第22回滋賀県小児アレルギー研究会・抄録
演題
小児気管支喘息の気道抵抗測定の有用性について
演者
西藤成雄
所属
医療法人社団 西藤こどもクリニック
抄録

 気管支喘息(BA)は慢性的な気道の炎症が主病態とされ、日常の気道管理が重視される。その気道の状態を把握するためにピークフロー(PEF)やスパイロメーターなどの測定は重要である。しかし検査の協力が得られない乳幼児のBAは、気道の状態を確認する事が困難である。

 最近、手技の習熟を必要としない遮蔽法による気道抵抗測定装置(MicroRint)が開発され、小児のBAの気道の状態把握に有望視されている。当院でフォローを行っているBA児を対象にMicroRintを用い、気道の管理指標の有益性について検討してみた。

 調査期間は平成16年4月より同年8月まで、対象は当院を受診したBA児延べ74名(男44名,女30名)平均年齢4.8±2.3歳である。気管支拡張剤吸入前後で気道抵抗値(Rint値)の測定を行い変動を観察した。
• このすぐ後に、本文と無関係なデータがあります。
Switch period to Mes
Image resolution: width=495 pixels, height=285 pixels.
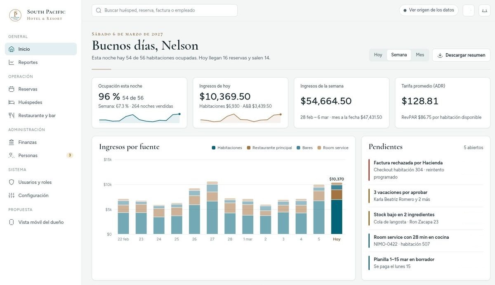pos(420,55)
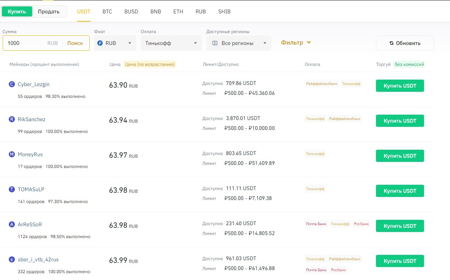
Task: Buy USDT from MoneyRus offer
Action: [x=400, y=156]
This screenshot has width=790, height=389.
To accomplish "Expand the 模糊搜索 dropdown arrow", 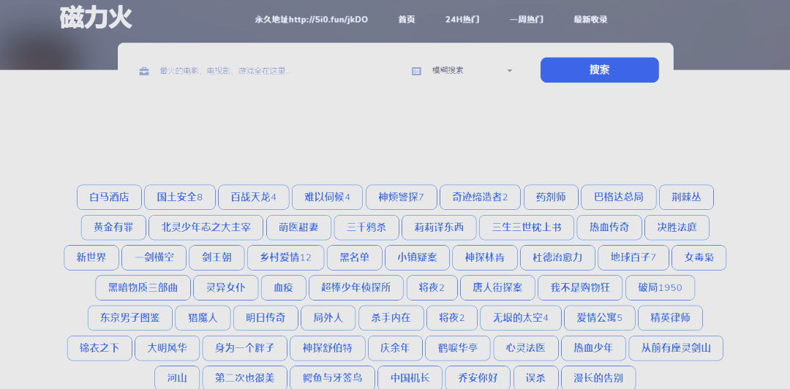I will pyautogui.click(x=509, y=71).
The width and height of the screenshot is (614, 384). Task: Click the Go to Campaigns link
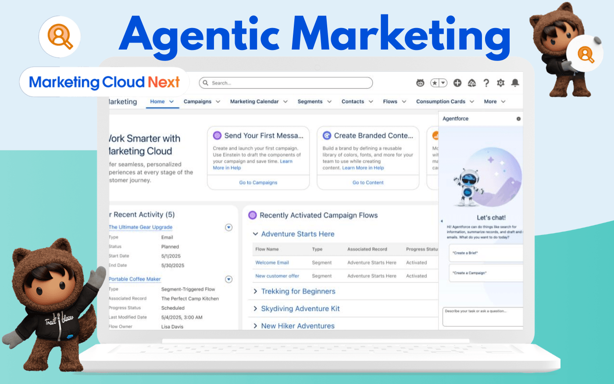click(258, 182)
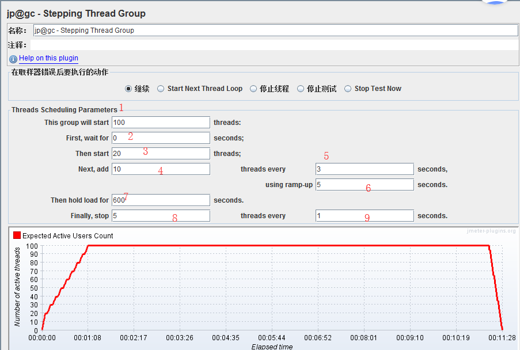
Task: Click the 'Finally, stop' threads field
Action: pyautogui.click(x=161, y=216)
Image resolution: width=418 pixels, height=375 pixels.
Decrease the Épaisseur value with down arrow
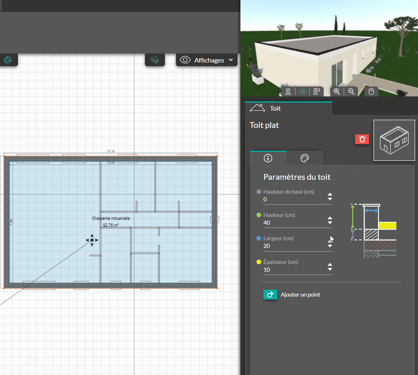[330, 270]
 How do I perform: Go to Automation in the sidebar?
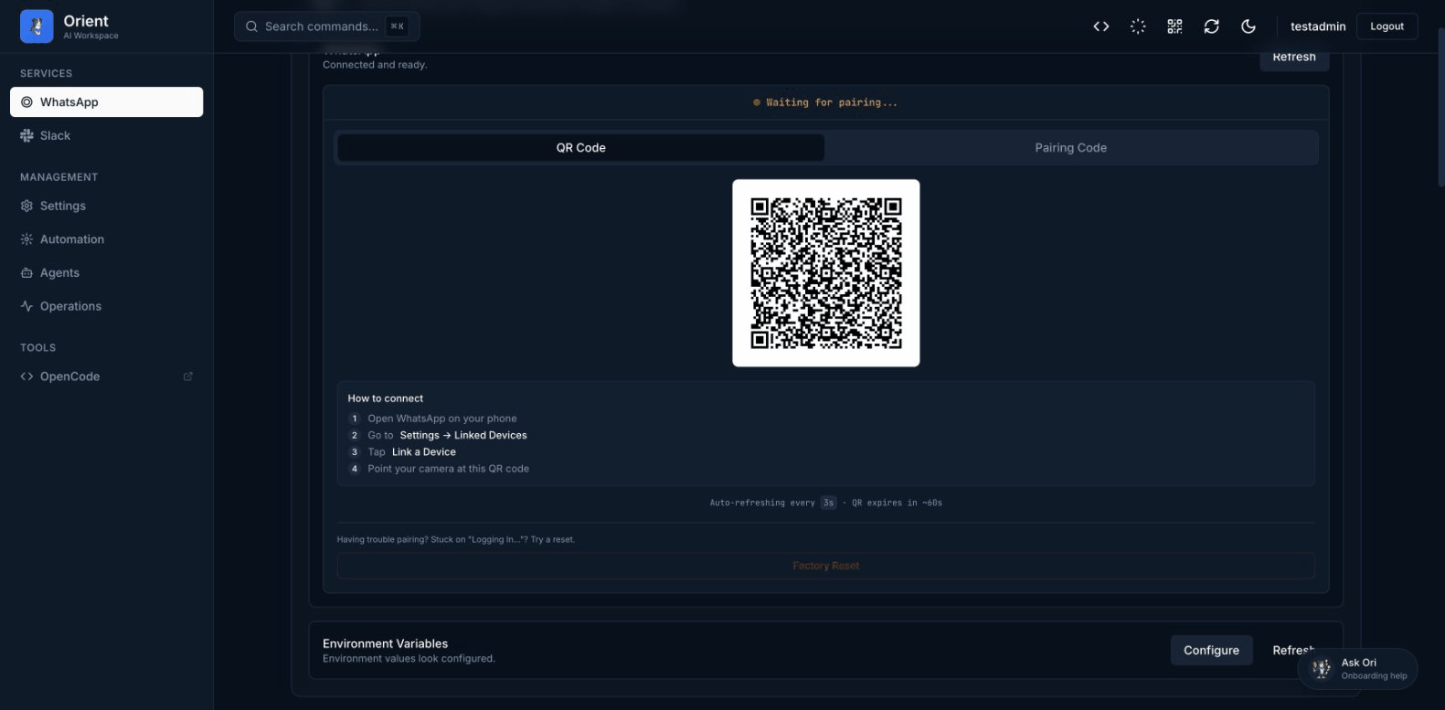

測定ができなかったのは、1歳未満で50%(1/2例)、1〜2歳が14%(2/14例)で、3歳以降は全例測定が可能であった。

 BAのコントロールが良好な児で気管支拡張剤吸入後のRint値より、各年齢の気道抵抗値を検討した。年齢をxとし、Rint値をyとした場合、y = 1.1285e-0.1188X で示される近似式が得られた(R2 = 0.4307)。
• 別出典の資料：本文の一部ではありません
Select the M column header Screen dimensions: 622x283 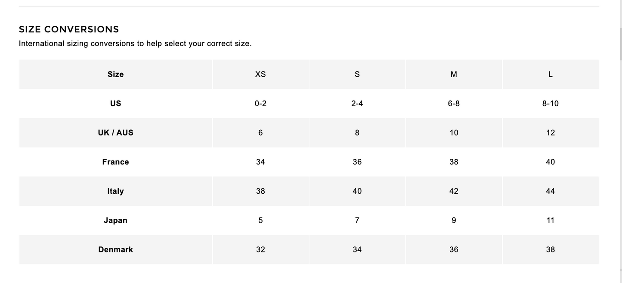[x=454, y=74]
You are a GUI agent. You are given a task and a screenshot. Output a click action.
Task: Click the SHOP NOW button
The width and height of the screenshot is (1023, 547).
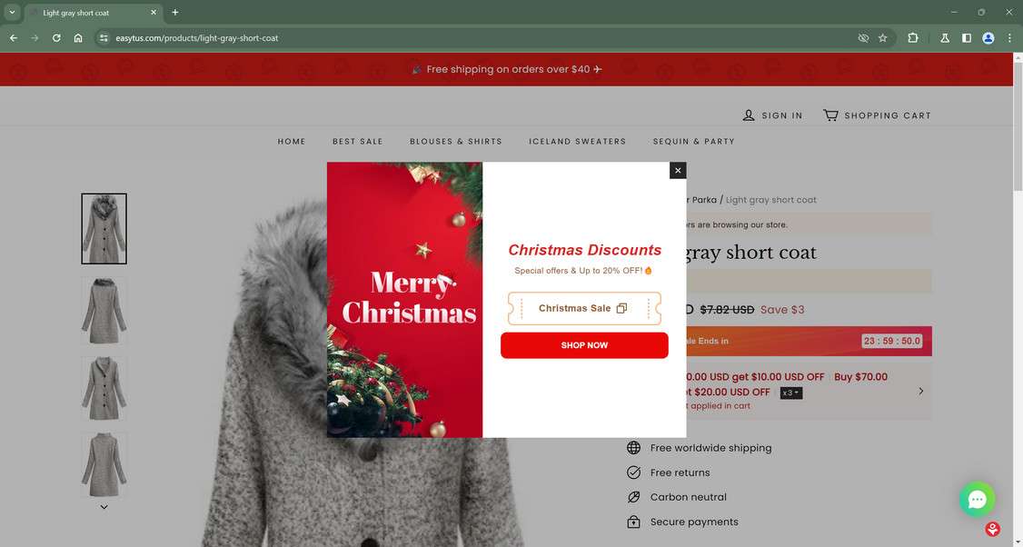point(584,345)
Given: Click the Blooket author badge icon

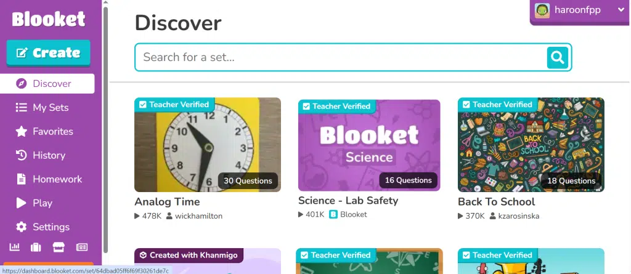Looking at the screenshot, I should (333, 214).
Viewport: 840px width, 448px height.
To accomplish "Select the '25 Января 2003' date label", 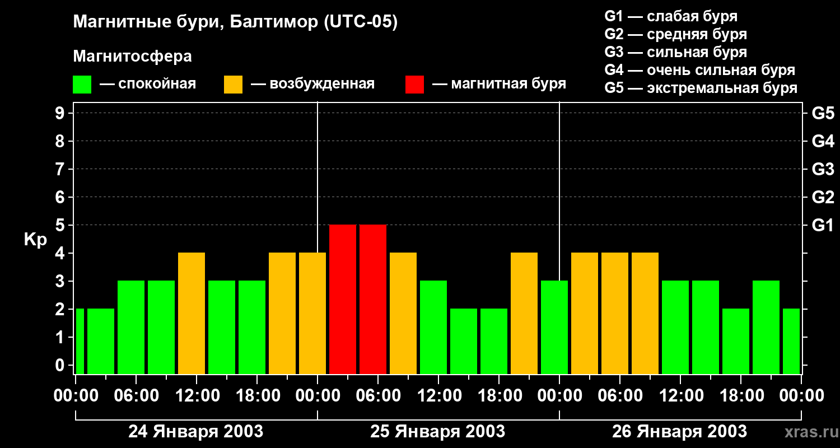I will click(x=437, y=432).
 成人ではFEV1.0,FVC,PEFとの相関がみとめられ1)、小児では喘息発作時に上昇し気管支拡張剤などの吸入にて低下する事が確認されている2)。よって、Rint値が年齢相当で気管支拡張剤の吸入により変動(特に低下)がなければ、気道は良好に管理されていると考えた。

 一方、前述の式よりRint値が年齢よりも著しく高い例、また気管支拡張剤吸入後に低下する例は管理不足を疑い、日常の様子(運動後や夜間の咳嗽の有無など)を確認し、管理薬をの至適量を検討することにした。
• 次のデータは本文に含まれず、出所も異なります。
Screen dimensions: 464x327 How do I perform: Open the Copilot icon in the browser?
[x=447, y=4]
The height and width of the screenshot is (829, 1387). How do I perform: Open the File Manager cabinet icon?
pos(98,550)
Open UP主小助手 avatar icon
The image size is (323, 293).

 こうしたRint値を気道管理指針として用いた乳幼児のBA児の診療経験をお伝えする。

【文献】

1) 山田浩之,北條貴子ら:気管支喘息患者における気道抵抗(Rint)測定の臨床的有用性.日本呼吸器学会雑誌 42, 120, 2004.

2) 飯村昭子,吉原重美ら:小児気管支喘息の呼吸機能検査における Interrupter Techniqueの有用性.アレルギー 51, 1131-1134, 2002.